**PROBLEMA BREVE A**
Trascrivi il brano sul futuro politico dell'Europa a partire da "I limiti della" e proseguendo fino a "ingombrante ai critici.", cambiando "Germania" in "Repubblica federale".
**PROBLEMA BREVE B**
Quali paesi sono elencati tra parentesi nel brano sul futuro politico dell'Europa?
**PROBLEMA BREVE C**
Riprendi il brano sul futuro politico dell'Europa e prosegui il testo dopo l'ultima frase riportata.

**ESTRATTO DELLA PAGINA**
Il nodo del salario minimo
L’analisi potrebbe continuare a lungo, seguendo lo stesso percorso. Per esempio quando per risolvere il problema dei lavoratori della classe media - che è il problema centrale del mondo avanzato di oggi - e dei loro salari fa accenno allo strumento, delicatissimo, del salario minimo garantito uguale per tutti, lo stesso che ha regalato alla Francia - in assenza di una produttività “tedesca” - una disoccupazione strutturale troppo alta.

Una visione senza alternative
Macron disegna davvero una nuova Europa; e - va detto - è l’unico a farlo. Anche perché è francese. Privata con Brexit dell’apporto anglosassone, l’Europa ha al momento di fronte a sé, dal punto di vista della cultura politica, solo un’alternativa: l’ordoliberalismo (che può avere una versione conservatrice e una sociale). La cultura politica italiana appare come una rete di sentieri interrotti, alcuni molto provinciali, e sembra condannata all’afasia se non all’inconcludenza; mentre altri paesi (Olanda, Danimarca, Svezia, Finlandia) non sono in grado di trasformarsi davvero dei modelli perché il loro sistema, per quanto ammirevole, è in realtà difficilmente esportabile.

I limiti della Germania
La Germania, però, non riesce e forse non vuole assumere una leadership, neanche culturale; e forse non è un male, considerate le possibili reazioni che susciterebbe il tentativo di costruire davvero un’egemonia tedesca in un contesto in cui la presenza di un paese così grande e potente già appare ingombrante ai critici.

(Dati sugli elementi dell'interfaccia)

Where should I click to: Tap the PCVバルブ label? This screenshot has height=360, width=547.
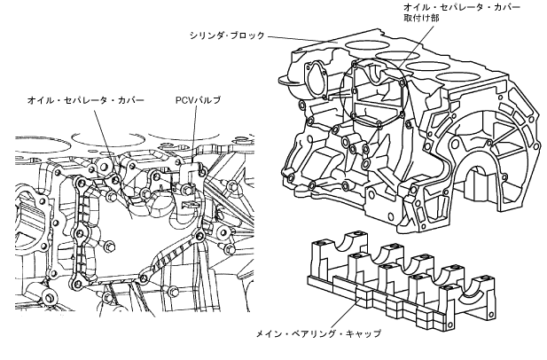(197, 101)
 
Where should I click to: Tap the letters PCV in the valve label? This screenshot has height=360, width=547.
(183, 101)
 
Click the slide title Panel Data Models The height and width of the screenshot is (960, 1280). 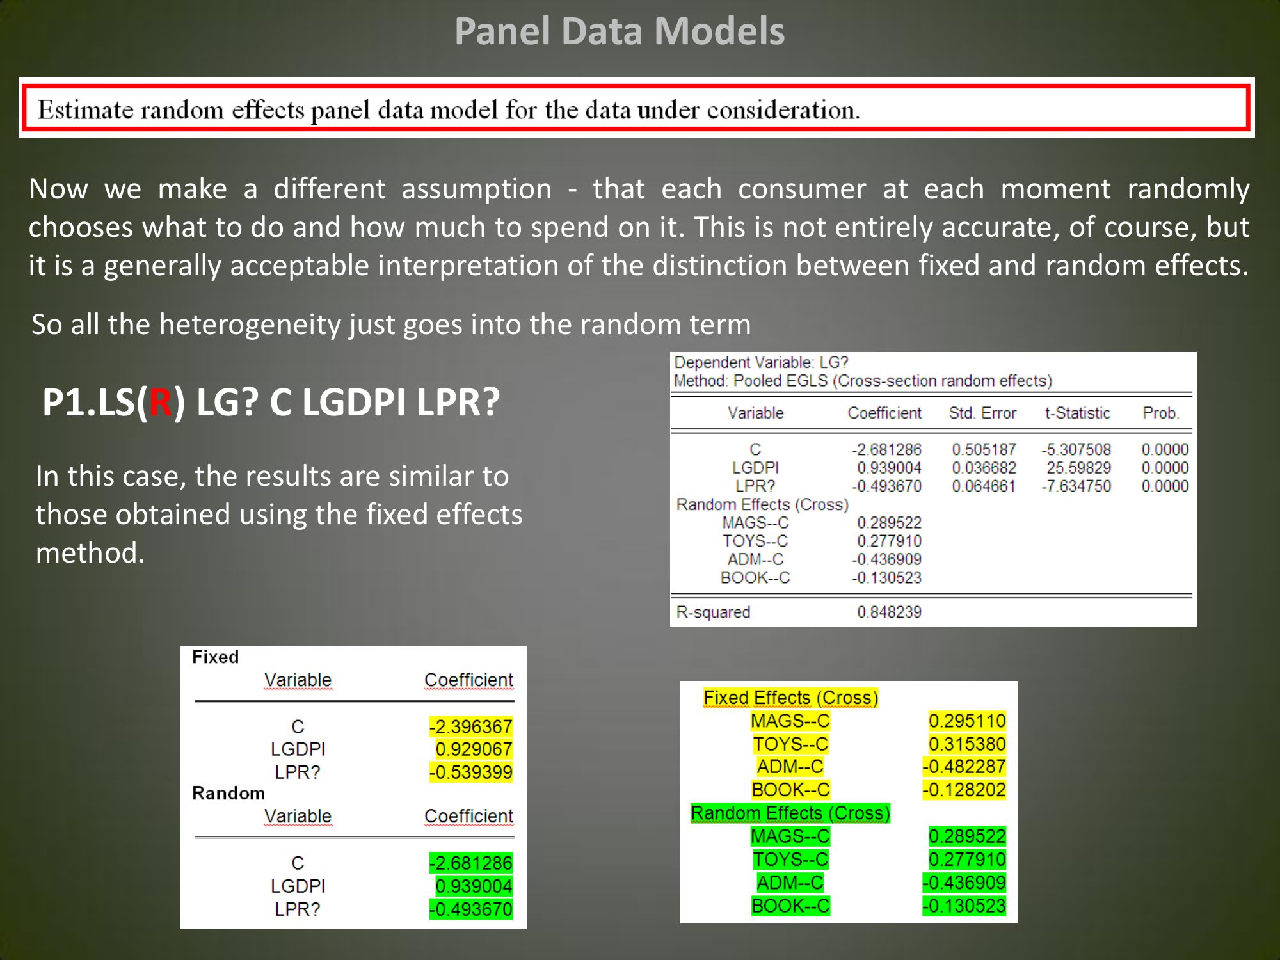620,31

==

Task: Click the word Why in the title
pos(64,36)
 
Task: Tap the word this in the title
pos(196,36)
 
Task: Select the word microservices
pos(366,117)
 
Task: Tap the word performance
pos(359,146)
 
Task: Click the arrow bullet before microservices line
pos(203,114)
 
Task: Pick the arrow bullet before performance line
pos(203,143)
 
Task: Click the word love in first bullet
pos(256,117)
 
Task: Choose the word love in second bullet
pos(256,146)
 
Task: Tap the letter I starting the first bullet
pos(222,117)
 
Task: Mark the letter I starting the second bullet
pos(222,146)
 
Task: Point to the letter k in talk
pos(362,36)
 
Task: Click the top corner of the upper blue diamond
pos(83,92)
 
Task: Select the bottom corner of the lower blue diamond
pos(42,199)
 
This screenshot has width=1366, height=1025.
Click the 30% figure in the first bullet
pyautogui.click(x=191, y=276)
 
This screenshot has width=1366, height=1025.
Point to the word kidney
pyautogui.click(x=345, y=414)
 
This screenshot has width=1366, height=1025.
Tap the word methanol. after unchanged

...

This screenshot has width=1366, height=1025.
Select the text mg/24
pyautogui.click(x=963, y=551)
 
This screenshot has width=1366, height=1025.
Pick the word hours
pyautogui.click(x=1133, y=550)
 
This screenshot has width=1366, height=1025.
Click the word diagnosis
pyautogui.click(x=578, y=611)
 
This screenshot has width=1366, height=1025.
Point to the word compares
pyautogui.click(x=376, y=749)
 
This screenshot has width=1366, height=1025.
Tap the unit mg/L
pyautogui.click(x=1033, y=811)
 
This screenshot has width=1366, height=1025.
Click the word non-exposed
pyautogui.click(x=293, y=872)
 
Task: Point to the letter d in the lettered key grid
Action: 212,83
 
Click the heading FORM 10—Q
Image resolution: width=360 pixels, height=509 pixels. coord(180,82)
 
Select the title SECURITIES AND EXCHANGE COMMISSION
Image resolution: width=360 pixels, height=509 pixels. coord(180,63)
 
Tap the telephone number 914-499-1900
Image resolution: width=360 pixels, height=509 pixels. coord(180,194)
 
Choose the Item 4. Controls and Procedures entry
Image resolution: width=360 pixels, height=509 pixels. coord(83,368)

**RISULTATO ATTESO A**
I limiti della Repubblica federale
La Repubblica federale, però, non riesce e forse non vuole assumere una leadership, neanche culturale; e forse non è un male, considerate le possibili reazioni che susciterebbe il tentativo di costruire davvero un’egemonia tedesca in un contesto in cui la presenza di un paese così grande e potente già appare ingombrante ai critici.

**RISULTATO ATTESO B**
Olanda, Danimarca, Svezia, Finlandia

**RISULTATO ATTESO C**
Il mondo-arcipelago di Macron
Macron - innegabilmente dotato di una vasta cultura politica e di una chiara visione strategica, come pochissimi in Europa - è quindi solo, e l’assenza di alternative europeiste all’altezza della sua proposta non è certo un bene. Anche perché, come tutti i sovranismi, anche il sovranismo europeo del presidente francese ha un limite: non è universale (e questo aspetto è molto poco... francese). Disegna un mondo non semplicemente multicentrico - come la Francia ha sempre desiderato - ma composto di isole (di civiltà? di sistemi culturali? di sistemi economici?) chiuse da confini più rigidi di quelli attuali. I confini però proteggono e nello stesso tempo creano conflitti (l’area Schengen “condizionata”, per esempio, non corre il rischio di creare nuove frizioni?). Il vecchio sistema multilaterale che questi confini ridimensionava, per quanto mal concepito e mal applicato, per quanto tutto da correggere e da depurare dei suoi aspetti “elitari”, almeno non aveva questo limite.